■ Raw data ■

--------------------------------

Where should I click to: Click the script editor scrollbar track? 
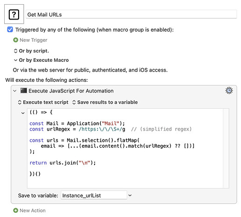point(226,148)
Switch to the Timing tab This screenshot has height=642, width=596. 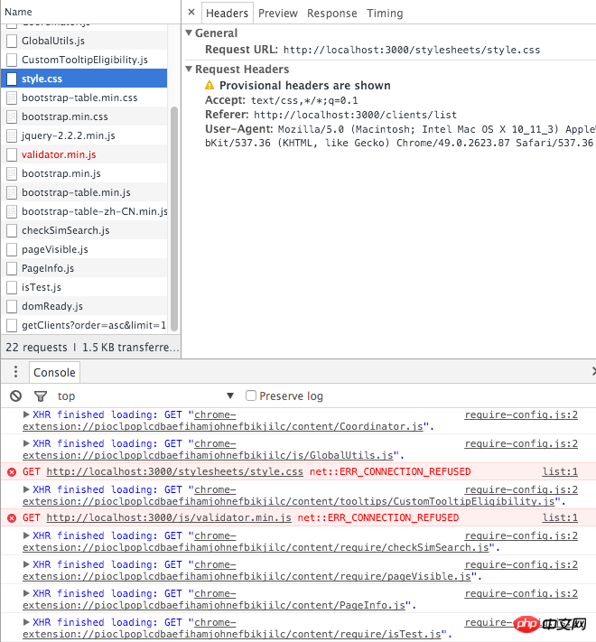[x=385, y=14]
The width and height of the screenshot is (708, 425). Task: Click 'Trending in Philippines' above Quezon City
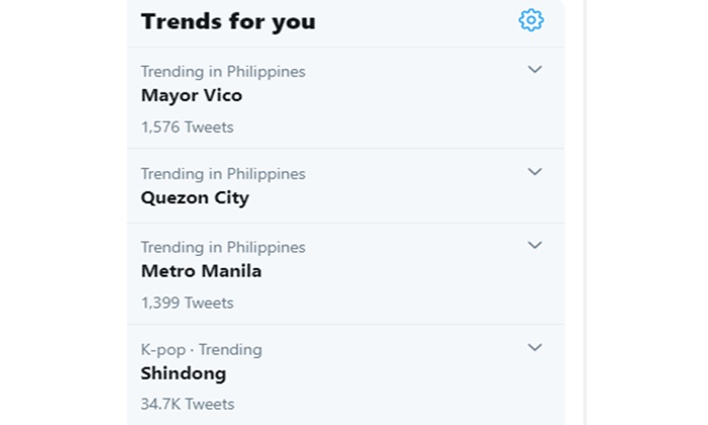[223, 174]
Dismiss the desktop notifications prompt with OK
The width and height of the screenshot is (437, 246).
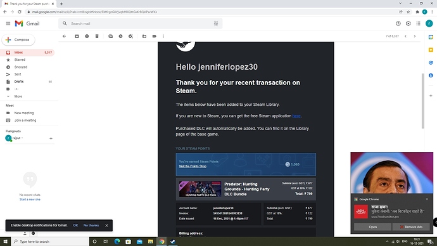pos(75,225)
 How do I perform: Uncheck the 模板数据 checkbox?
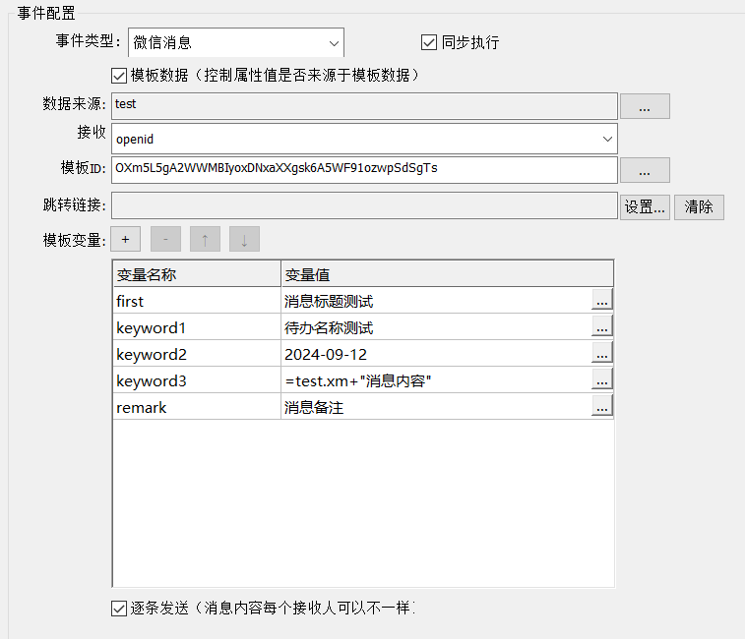point(120,75)
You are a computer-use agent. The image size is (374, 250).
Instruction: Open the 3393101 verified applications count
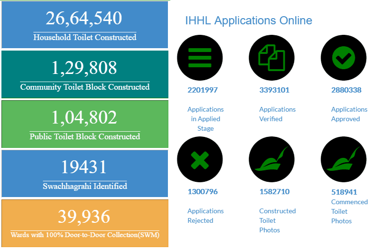[274, 90]
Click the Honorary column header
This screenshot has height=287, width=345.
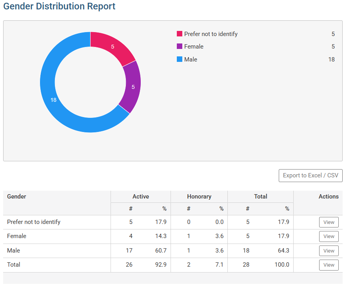[x=199, y=197]
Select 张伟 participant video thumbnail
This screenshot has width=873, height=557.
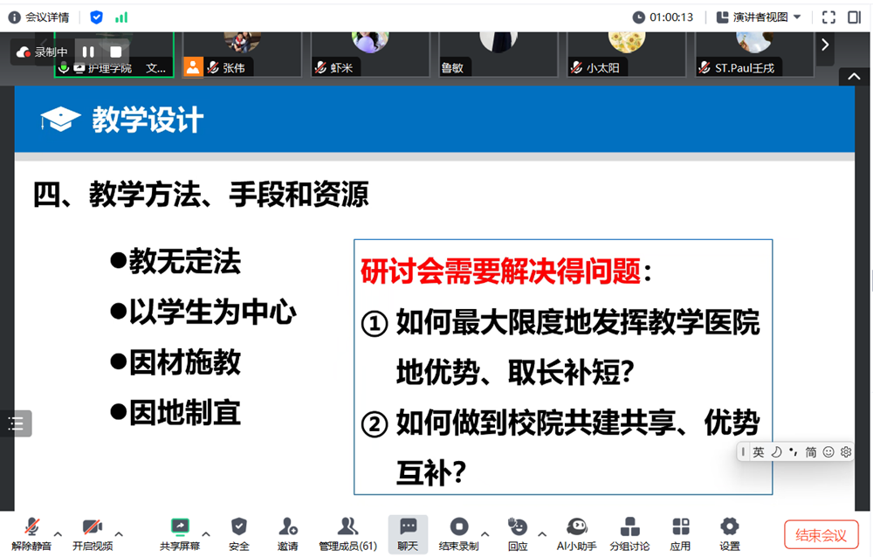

--------------------------------

■ Your assignment ■
Above are the records. Copy exactly, and only, the lines from the line containing "Instruction: Open the" through the last one, omitting any pictures.

■ Answer space ■
Instruction: Open the 3393101 verified applications count
[274, 90]
Click the Honorary column header
This screenshot has height=287, width=345.
[x=199, y=197]
Select 张伟 participant video thumbnail
This screenshot has width=873, height=557.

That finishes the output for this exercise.